There is a considerable volume of research in the literature which has demonstrated the vulnerability of ASV to synthetic voices generated with a variety of approaches to speech synthesis. Experiments using formant, diphone and unit selection-based synthetic speech in addition to the simple cut-and-paste of speech waveforms have been reported [33, 34, 53].

ASV vulnerabilities to HMM-based synthetic speech were first demonstrated over a decade ago [54] using an HMM-based, text-prompted ASV system [55] and an HMM-based synthesiser where acoustic models were adapted to specific human speakers [56, 57]. The ASV system scored feature vectors against speaker and background models composed of concatenated phoneme models. When tested with human speech the ASV system achieved an FAR of 0 % and an FRR of 7 %. When subjected to spoofing attacks with synthetic speech, the FAR increased to over 70 %, however this work involved only 20 speakers.

Large-scale experiments using the Wall Street Journal corpus containing 284 speakers and two different ASV systems (GMM-UBM and SVM using Gaussian supervectors) was reported in [58]. Using a state-of-the-art HMM-based speech synthesiser, the FAR was shown to rise to 86 and 81 % for the GMM-UBM and SVM systems, respectively. Spoofing experiments using HMM-based synthetic speech against a forensics speaker verification tool BATVOX was also reported in [59] with similar findings. Today’s state-of-the-art speech synthesisers thus present a genuine threat to ASV.

7.3.3.2 Countermeasures

Only a small number of attempts to discriminate synthetic speech from natural speech have been investigated and there is currently no general solution which is independent from specific speech synthesis methods. Previous work has demonstrated the successful detection of synthetic speech based on prior knowledge of the acoustic differences of specific speech synthesisers, such as the dynamic ranges of spectral parameters at the utterance level [60] and variance of higher order parts of mel-cepstral coefficients [61].

There are some attempts which focus on acoustic differences between vocoders and natural speech. Since the human auditory system is known to be relatively insensitive to phase [62], vocoders are typically based on a minimum-phase vocal tract model. This simplification leads to differences in the phase spectra between human and synthetic speech, differences which can be utilised for discrimination [58, 63].
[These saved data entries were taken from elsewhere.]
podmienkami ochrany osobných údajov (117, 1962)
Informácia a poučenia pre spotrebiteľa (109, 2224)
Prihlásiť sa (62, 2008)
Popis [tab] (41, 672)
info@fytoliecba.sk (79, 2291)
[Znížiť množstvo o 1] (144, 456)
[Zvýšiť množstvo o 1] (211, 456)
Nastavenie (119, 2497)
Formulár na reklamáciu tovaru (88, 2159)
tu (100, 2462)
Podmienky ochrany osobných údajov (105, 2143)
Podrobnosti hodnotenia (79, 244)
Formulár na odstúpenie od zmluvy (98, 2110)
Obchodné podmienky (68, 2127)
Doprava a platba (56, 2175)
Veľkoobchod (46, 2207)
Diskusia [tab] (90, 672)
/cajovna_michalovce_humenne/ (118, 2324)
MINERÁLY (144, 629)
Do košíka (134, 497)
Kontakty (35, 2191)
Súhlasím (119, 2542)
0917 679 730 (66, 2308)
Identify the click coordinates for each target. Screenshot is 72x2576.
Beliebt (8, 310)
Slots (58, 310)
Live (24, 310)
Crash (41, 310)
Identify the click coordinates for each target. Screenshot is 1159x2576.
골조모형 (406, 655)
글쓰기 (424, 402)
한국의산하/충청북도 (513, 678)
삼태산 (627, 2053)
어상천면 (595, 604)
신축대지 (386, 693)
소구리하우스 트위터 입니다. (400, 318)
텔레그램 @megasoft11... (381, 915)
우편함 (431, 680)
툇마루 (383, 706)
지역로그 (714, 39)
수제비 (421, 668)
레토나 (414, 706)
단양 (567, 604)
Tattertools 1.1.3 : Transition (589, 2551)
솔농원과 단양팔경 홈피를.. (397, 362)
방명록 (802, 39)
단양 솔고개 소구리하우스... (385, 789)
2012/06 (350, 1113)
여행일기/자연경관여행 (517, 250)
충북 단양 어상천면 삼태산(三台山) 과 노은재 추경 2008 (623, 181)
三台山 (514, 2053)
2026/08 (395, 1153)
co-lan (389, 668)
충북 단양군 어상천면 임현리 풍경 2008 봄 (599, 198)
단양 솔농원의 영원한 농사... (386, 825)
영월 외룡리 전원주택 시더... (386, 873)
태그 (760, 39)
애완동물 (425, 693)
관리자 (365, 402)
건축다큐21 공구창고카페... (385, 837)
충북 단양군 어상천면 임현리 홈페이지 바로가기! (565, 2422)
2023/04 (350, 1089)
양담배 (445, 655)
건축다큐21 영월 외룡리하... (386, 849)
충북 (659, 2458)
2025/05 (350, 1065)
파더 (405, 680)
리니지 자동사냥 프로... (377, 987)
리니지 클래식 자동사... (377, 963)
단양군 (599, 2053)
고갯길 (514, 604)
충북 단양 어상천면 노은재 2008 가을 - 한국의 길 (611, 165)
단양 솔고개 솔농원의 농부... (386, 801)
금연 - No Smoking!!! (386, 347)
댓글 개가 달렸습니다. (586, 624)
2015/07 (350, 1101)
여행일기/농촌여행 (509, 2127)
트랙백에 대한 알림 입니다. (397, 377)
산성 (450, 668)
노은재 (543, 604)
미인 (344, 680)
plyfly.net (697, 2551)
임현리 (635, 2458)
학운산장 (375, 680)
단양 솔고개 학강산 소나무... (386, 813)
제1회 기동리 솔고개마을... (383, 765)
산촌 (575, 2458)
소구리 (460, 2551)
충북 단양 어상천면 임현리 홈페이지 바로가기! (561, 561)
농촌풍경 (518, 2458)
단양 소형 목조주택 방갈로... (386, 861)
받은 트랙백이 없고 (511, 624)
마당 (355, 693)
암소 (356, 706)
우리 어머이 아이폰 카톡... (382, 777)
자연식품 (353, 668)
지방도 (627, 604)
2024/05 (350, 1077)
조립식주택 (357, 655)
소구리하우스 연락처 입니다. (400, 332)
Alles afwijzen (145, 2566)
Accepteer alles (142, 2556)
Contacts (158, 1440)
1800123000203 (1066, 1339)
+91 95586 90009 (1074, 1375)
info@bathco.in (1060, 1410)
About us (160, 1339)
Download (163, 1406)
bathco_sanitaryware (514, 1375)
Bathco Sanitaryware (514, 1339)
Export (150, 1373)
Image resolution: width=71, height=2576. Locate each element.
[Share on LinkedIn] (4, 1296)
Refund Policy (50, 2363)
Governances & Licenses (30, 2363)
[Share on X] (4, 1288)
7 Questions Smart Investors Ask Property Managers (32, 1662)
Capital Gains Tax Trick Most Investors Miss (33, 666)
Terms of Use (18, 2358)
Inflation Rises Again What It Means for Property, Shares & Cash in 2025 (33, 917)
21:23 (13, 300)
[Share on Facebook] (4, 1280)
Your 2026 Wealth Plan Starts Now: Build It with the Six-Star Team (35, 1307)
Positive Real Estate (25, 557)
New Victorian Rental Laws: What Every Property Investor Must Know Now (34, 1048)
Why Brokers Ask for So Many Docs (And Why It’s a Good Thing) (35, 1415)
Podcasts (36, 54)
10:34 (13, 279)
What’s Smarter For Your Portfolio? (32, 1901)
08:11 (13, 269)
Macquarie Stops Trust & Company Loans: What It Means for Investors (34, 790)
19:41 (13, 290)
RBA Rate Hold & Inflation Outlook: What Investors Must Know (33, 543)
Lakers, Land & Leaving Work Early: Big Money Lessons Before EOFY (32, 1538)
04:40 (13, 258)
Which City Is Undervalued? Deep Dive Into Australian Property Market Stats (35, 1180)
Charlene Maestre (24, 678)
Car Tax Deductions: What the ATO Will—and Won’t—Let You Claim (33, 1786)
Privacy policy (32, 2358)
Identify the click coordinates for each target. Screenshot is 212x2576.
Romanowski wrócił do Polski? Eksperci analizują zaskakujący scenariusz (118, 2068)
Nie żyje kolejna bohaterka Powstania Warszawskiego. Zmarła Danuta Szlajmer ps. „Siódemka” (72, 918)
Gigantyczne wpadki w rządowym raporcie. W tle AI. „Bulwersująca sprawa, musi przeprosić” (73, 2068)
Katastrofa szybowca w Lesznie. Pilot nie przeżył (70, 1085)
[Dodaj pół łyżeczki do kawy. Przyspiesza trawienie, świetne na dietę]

Based on the difficulty in reliable prosody modelling in both unit selection and statistical parametric speech synthesis, other approaches to synthetic speech detection use F0 statistics [64, 65]. F0 patterns generated for the statistical parametric speech synthesis approach tend to be over-smoothed and the unit selection approach frequently exhibits ‘F0 jumps’ at concatenation points of speech units.

7.3.4 Voice Conversion

Voice conversion is a sub-domain of voice transformation [66] which aims to convert one speaker’s voice towards that of another. The field has attracted increasing interest in the context of ASV vulnerabilities for over a decade [67]. Unlike TTS, which requires text input, voice conversion operates directly on speech samples. In particular, the goal is to transform according to a conversion function $\fancyscript{F}$ the feature vectors ($\mathbf {x}$) corresponding to speech from a source speaker (spoofer) to that they are closer to those of target a speaker ($\mathbf {y}$):

$$\begin{aligned} \mathbf {y} = \fancyscript{F}(\mathbf {x}, \mathbf {\theta }). \end{aligned}$$

(7.1)

Most voice conversion approaches adopt a training phase which requires frame-aligned pairs $\{(\mathbf {x}_t,\mathbf {y}_t)\}$ in order to learn the transformation parameters $\mathbf {\theta }$. Frame alignment is usually achieved using dynamic time warping (DTW) on parallel source-target training utterances with identical text content. The trained conversion function is then applied to new source utterances of arbitrary text content at run-time.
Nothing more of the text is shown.